Mama y las mujeres luna
Quiera dios o la ciencia que se extinga la especie de las mujeres luna porque ya no necesiten disparar más flechas contra el cáncer. Y quiera dios y la ciencia que la luz femenina que irradiaban permanezca intacta sobre la tierra, para que las sombras del pesimismo inútil dejen de oscurecernos los ojos y de agriarnos la sonrisa.
Ilustración: Alfonso Blanco
Dormía de lado. Cara a la pared. Igual que de niña. Y antes que niña. Sin apenas moverse. Como un volcán muerto. Como una piedra viva. Hasta que un dolor intruso y punzante en su pecho izquierdo expulsó a los sueños de las profundidades. Al principio confundió aquel daño inesperado con un toro blanco que emergía del mar para fecundarla y engendrar un monstruo. Luego creyó que le florecían acericos bajo las sábanas. Y después, que una tormenta eléctrica le impactaba a un milímetro del corazón. Abrió los ojos. Asustada. Sudando. Se enfrentó al espejo. Desnuda. Con la yema del índice se presionó alrededor del pezón. Me duele. Abajo. Y activó sin quererlo una mina sin explotar. El oncólogo le dijo que era cáncer. Y que llegaba demasiado tarde para salvar el pecho, aunque justo a tiempo para conservar el resto de su cuerpo. Perdió peso. El pelo. Y el pecho. Pero no la luz de los ojos. Ni la sonrisa. Ni la esperanza. Ni la vida.
Si tuviera que hacer caso de la etimología convencional, esa que afirma que el flamenco proviene del holandés y jarana de ninguna parte, a y mazon equivaldrían a mujer sin pecho. De ahí nace el falso mito de las guerreras que se amputaban un seno para que no le estorbara al tensar sus arcos. Yo prefiero creer a Robert Graves, quien le atribuye origen armenio a la palabra amazona: "mujer luna". Como Pasífae. La mujer que brilla. La mujer que engendró al minotauro. El animal más humano. Más incluso que muchos hombres que matan y golpean a sus mujeres luna. Como ella. Hoy se ha vuelto a mirar al espejo. Se acepta. Distinta. Asimétrica. Y se siente luna blanca en mitad del cielo negro. Amazona. Guerrera. Viva. Mujer.

════════

> Ejercicio A:
Indica si cada afirmación concuerda con el bloque de texto, contestando sí o no y citando literalmente las palabras que lo deciden: (i) el oncólogo le dijo que llegaba a tiempo para salvar el pecho; (ii) Robert Graves atribuye origen armenio a la palabra amazona; (iii) dormía boca arriba.
> Ejercicio B:
Reproduce el fragmento del bloque de texto que empieza en las palabras "Si tuviera que" y acaba tras las palabras "Guerrera. Viva. Mujer.".
Las filas proceden de una fuente distinta del bloque de texto.

Filas extraídas de una colección
════════

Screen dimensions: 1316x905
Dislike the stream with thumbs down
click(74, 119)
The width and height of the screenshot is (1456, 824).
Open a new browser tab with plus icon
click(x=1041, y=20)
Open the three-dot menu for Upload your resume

════════

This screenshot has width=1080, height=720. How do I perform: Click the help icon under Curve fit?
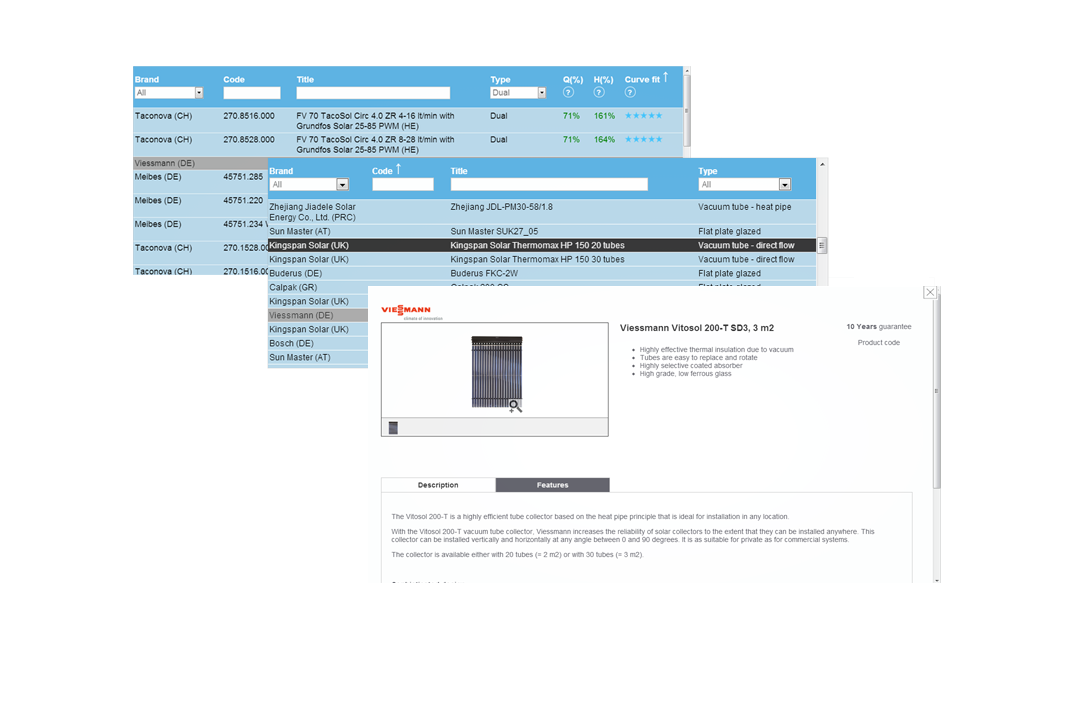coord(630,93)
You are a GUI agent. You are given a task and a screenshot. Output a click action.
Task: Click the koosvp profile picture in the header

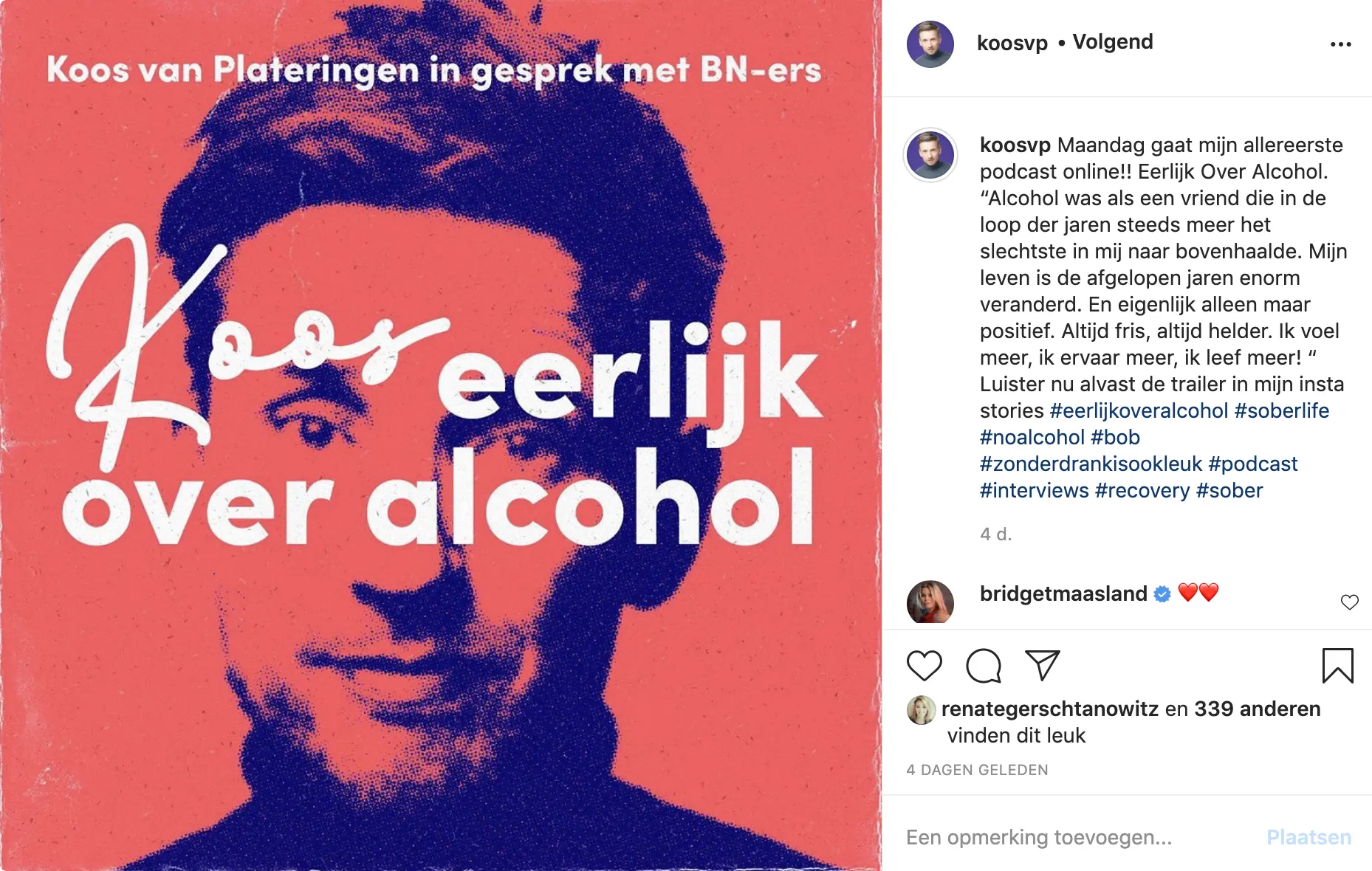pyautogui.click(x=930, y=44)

════════

> Espacio de respuesta A:
(i) No: "Y que llegaba demasiado tarde para salvar el pecho". (ii) Sí: "quien le atribuye origen armenio a la palabra amazona". (iii) No: "Dormía de lado."

> Espacio de respuesta B:
Si tuviera que hacer caso de la etimología convencional, esa que afirma que el flamenco proviene del holandés y jarana de ninguna parte, a y mazon equivaldrían a mujer sin pecho. De ahí nace el falso mito de las guerreras que se amputaban un seno para que no le estorbara al tensar sus arcos. Yo prefiero creer a Robert Graves, quien le atribuye origen armenio a la palabra amazona: "mujer luna". Como Pasífae. La mujer que brilla. La mujer que engendró al minotauro. El animal más humano. Más incluso que muchos hombres que matan y golpean a sus mujeres luna. Como ella. Hoy se ha vuelto a mirar al espejo. Se acepta. Distinta. Asimétrica. Y se siente luna blanca en mitad del cielo negro. Amazona. Guerrera. Viva. Mujer.